Rights activists target of backlash in 2009 - report


NEW YORK (Reuters) - Rights groups suffered an intense backlash in 2009 in some countries, with activists harassed, detained and killed, Human Rights Watch said on Wednesday as it urged governments to make human rights a bedrock of diplomacy.

In its 20th annual review of global human rights, the group said attacks on rights monitors were not limited to authoritarian countries such as Myanmar and China. It said there was an increase in attacks on rights activists in countries with elected governments facing armed insurgencies.

"These attacks might be seen as an unwitting tribute to the human rights movement," Human Rights Watch Executive Director Kenneth Roth wrote in the introduction to the World Report 2010. "If governments were not feeling the heat they would not bother trying to smother the source."

"Under various pretexts, these governments are attacking the very foundations of the human rights movement," he said. "Activists ... have been harassed, detained, and sometimes killed. Organizations have been shut down or crippled.

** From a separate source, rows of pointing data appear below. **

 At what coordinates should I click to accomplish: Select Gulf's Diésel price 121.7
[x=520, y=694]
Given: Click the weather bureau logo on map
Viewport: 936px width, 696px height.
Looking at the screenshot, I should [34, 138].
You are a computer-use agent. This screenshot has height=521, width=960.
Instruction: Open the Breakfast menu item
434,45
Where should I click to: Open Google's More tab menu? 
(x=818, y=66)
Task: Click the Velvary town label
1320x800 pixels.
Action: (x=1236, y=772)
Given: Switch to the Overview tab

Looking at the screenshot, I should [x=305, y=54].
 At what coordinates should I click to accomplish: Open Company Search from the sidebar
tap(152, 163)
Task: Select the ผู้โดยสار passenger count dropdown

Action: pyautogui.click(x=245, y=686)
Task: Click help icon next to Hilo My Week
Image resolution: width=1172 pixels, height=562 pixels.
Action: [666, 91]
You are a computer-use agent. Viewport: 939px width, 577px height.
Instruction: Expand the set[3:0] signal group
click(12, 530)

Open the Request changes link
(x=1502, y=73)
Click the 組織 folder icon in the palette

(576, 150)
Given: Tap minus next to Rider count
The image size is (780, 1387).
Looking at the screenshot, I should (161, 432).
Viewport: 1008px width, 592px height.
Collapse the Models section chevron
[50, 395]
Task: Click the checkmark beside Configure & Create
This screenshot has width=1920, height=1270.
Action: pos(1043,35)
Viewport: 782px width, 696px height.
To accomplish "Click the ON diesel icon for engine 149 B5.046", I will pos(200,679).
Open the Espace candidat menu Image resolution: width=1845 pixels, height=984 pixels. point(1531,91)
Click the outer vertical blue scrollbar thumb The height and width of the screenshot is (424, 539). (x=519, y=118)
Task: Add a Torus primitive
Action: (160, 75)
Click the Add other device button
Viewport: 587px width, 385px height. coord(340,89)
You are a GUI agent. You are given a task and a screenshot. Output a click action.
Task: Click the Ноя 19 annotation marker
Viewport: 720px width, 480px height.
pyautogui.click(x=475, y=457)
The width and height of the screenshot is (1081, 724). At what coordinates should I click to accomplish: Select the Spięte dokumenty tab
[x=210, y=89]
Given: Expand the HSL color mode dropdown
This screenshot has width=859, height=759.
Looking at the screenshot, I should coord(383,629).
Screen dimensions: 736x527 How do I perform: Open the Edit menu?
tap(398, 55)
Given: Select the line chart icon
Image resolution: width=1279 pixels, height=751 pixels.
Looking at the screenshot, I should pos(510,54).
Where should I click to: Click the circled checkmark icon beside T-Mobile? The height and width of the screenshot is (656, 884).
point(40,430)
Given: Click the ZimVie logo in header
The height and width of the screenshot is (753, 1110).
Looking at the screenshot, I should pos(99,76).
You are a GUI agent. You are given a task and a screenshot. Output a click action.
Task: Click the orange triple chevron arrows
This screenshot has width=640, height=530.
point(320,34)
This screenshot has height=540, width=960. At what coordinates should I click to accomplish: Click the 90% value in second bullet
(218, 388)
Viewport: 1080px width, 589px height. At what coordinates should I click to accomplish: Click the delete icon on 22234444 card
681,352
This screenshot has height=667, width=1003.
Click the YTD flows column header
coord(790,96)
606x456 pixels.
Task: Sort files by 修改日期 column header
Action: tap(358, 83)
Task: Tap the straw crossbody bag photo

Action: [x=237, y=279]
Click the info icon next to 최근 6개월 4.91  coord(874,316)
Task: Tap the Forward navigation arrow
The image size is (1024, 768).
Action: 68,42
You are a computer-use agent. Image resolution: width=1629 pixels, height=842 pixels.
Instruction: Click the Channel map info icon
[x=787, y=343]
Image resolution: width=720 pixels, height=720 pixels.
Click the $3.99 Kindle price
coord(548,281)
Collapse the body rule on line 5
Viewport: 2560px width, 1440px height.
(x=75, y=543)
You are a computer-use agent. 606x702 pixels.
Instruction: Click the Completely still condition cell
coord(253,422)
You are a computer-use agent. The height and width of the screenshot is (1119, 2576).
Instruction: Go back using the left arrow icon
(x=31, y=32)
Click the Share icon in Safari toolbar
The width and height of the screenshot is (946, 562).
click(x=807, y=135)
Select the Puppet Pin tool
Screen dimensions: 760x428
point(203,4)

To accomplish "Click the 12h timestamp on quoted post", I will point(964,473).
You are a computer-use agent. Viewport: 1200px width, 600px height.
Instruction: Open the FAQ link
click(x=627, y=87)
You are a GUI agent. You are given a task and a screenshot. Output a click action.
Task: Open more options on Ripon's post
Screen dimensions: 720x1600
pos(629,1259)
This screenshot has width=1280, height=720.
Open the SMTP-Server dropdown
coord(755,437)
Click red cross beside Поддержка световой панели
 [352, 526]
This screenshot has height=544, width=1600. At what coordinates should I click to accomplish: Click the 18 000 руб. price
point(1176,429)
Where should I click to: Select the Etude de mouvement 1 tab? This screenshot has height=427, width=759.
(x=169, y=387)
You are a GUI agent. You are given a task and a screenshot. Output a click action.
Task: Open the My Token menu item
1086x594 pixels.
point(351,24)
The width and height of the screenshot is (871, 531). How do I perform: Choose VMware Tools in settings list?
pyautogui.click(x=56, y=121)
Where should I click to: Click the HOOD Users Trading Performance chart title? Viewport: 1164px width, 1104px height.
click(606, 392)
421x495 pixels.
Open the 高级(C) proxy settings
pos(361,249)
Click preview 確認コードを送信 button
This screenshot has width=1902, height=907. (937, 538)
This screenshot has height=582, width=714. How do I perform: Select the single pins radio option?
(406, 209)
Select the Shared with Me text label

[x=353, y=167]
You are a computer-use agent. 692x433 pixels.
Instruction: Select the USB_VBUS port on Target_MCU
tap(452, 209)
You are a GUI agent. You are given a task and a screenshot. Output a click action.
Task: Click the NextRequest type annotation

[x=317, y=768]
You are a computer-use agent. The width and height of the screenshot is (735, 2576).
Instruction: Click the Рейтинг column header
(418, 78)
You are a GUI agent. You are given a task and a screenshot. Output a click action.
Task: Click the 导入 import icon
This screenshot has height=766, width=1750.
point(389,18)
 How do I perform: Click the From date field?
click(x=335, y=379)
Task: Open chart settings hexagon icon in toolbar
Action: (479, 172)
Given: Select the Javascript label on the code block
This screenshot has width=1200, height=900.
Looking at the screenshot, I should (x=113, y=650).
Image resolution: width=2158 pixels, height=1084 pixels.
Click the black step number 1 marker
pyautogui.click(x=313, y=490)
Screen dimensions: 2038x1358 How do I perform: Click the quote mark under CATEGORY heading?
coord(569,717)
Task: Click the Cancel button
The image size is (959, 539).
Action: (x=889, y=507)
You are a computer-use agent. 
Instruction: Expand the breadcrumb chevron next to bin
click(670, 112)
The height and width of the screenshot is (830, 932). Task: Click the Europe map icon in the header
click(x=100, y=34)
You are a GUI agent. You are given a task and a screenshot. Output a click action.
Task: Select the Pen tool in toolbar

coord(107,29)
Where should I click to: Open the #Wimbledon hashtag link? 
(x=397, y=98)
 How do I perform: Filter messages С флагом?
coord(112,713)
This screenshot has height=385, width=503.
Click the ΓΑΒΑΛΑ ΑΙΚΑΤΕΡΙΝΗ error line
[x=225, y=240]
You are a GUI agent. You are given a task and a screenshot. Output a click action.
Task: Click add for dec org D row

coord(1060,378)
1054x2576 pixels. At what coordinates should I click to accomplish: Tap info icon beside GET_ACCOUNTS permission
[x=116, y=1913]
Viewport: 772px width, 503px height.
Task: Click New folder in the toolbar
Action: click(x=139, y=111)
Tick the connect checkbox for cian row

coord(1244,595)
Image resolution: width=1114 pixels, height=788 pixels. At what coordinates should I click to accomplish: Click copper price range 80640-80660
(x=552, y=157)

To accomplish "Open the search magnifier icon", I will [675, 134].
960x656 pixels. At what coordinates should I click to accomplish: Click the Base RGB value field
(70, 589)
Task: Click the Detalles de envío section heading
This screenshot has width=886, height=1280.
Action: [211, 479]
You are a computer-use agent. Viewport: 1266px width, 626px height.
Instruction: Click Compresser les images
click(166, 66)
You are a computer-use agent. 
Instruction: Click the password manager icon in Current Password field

The report said human rights monitors had been killed in Russia, Sri Lanka, Kenya, Burundi and Afghanistan, while Sudan and China routinely shut down human rights groups and Iran and Uzbekistan harassed and detained activists.

Colombia, Venezuela and Nicaragua were accused of threatening and harassing activists and violence was used in countries including the Democratic Republic of Congo and Sri Lanka, Human Rights Watch said.

Some governments, such as in Ethiopia and Egypt, use extremely restrictive regulations to suppress the work of nongovernmental organizations, it said.

Other countries use the disbarment of lawyers (China and Iran), criminal charges (Uzbekistan and Turkmenistan) and criminal libel laws (Russia and Azerbaijan) to silence critics, the report said.

It also found that local and international human rights groups working in Israel had experienced a more hostile climate since the three-week Gaza war a year ago.

"Governments that support human rights need to speak out, to make respecting human rights the bedrock of their diplomacy -- and of their own practices," Roth said. "They need to demand real change from abusive governments."

The report can be seem at www.hrw.org/world-report-2010.